• [WHAT NEEDS TO BE DONE]: Rewrite everything from the line containing "Identify the location of 'Android" down to the end of the lines, keeping the requests unchanged. Multiply every coordinate in the answers by 2.05 and round to whole numbers (halves up), and leave the pictures out.

⁂

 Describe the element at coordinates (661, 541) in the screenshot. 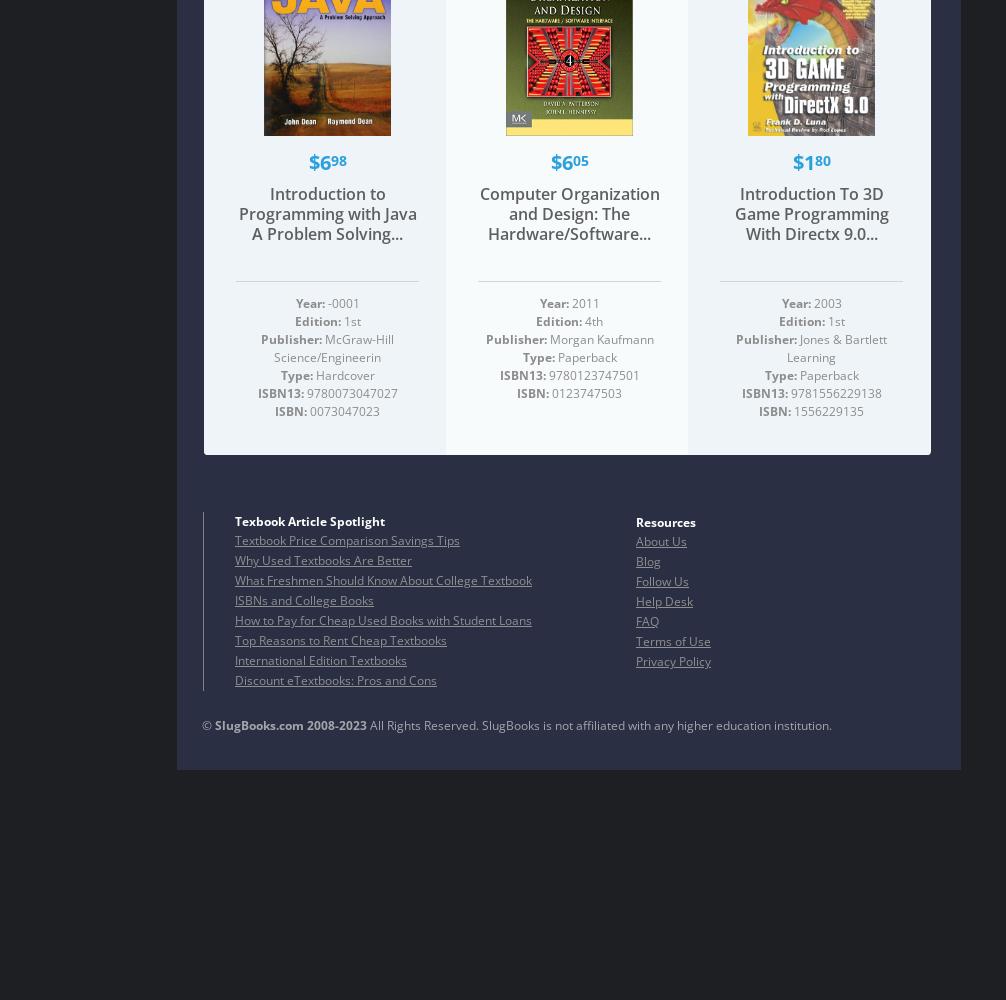

I see `'About Us'` at that location.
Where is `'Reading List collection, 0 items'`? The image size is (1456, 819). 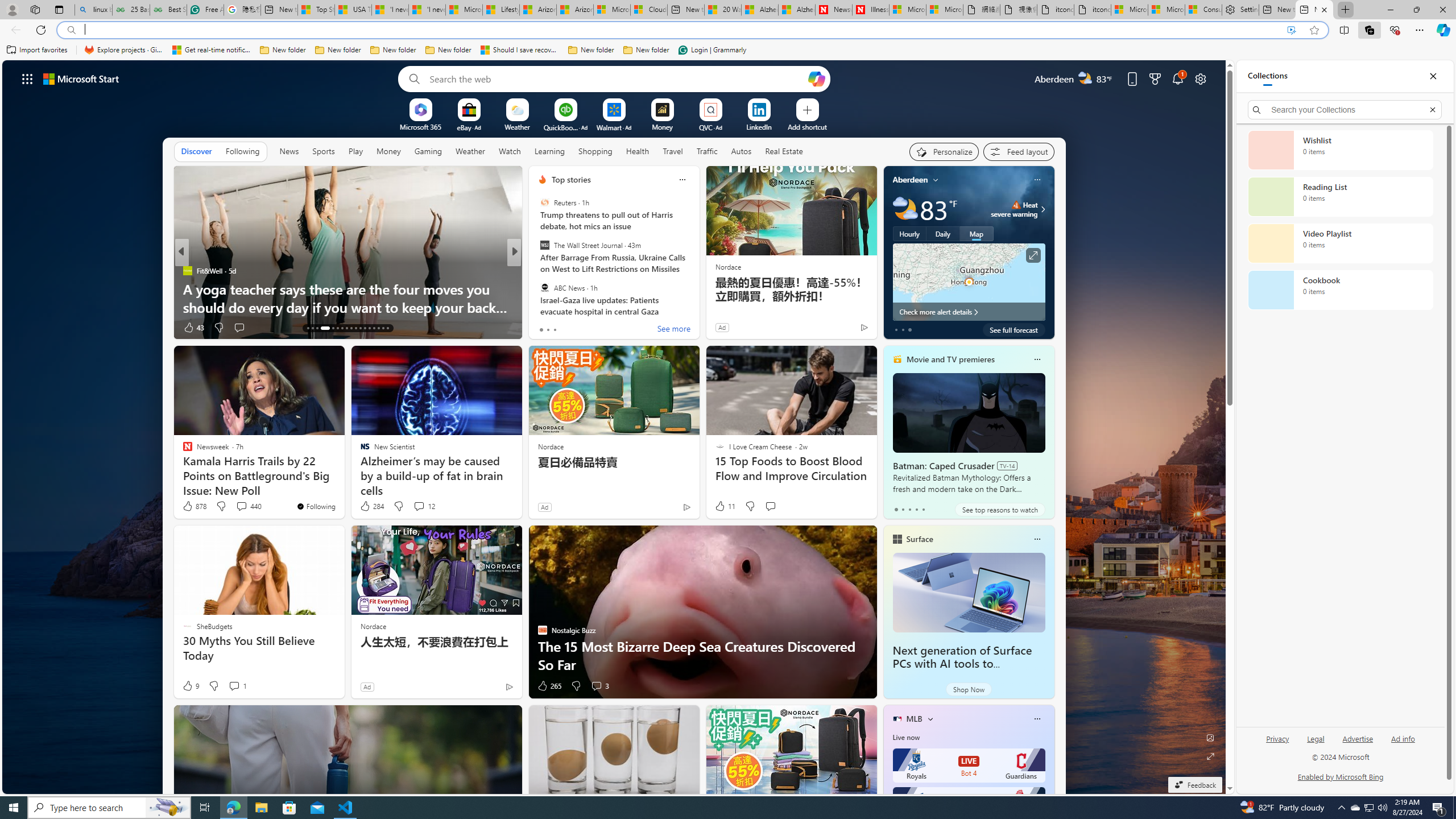 'Reading List collection, 0 items' is located at coordinates (1340, 196).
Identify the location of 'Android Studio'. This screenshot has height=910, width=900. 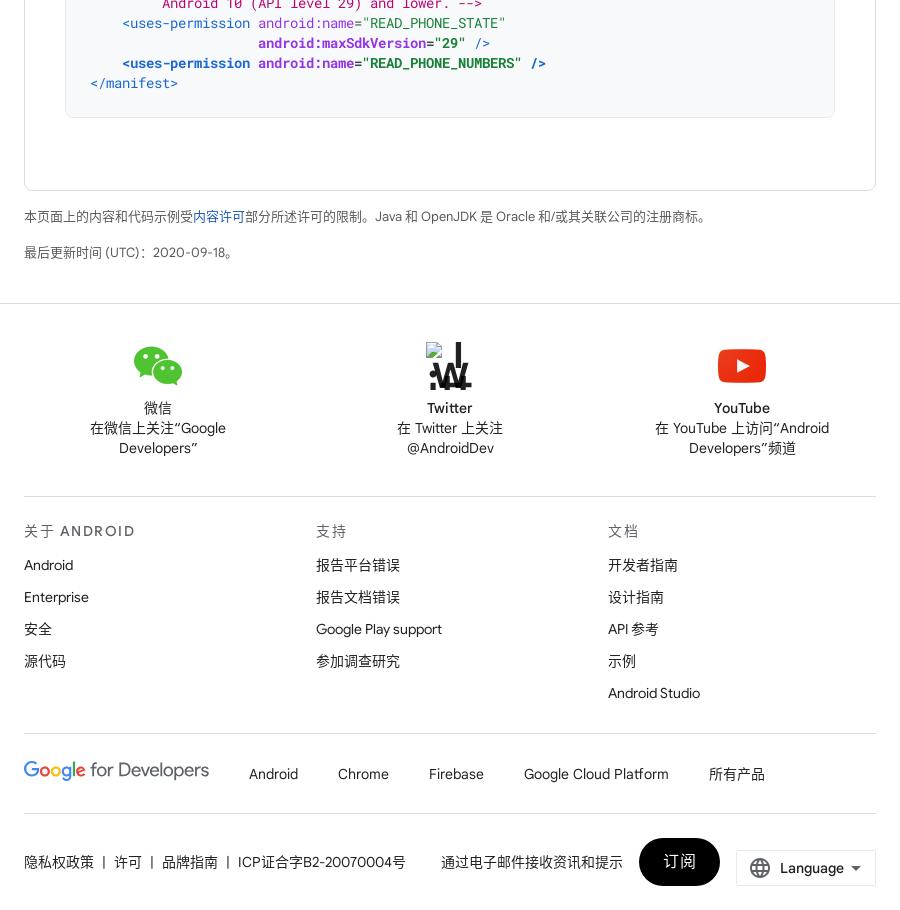
(654, 692).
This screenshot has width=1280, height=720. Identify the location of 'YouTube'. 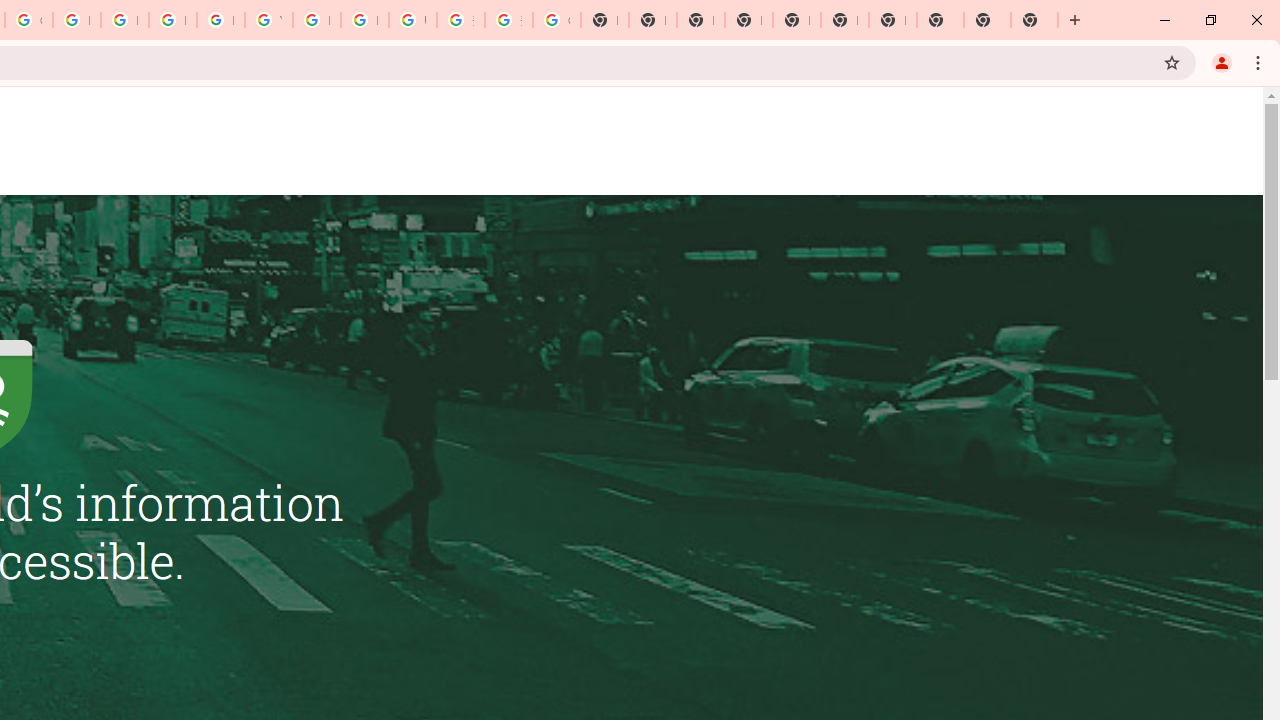
(267, 20).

⁂

• [CORRECT OUTPUT]:
Identify the location of 'Android Studio'. This screenshot has height=910, width=900. 
(1341, 1419).
This screenshot has width=1280, height=720. Identify the location of 'YouTube'. 
(547, 41).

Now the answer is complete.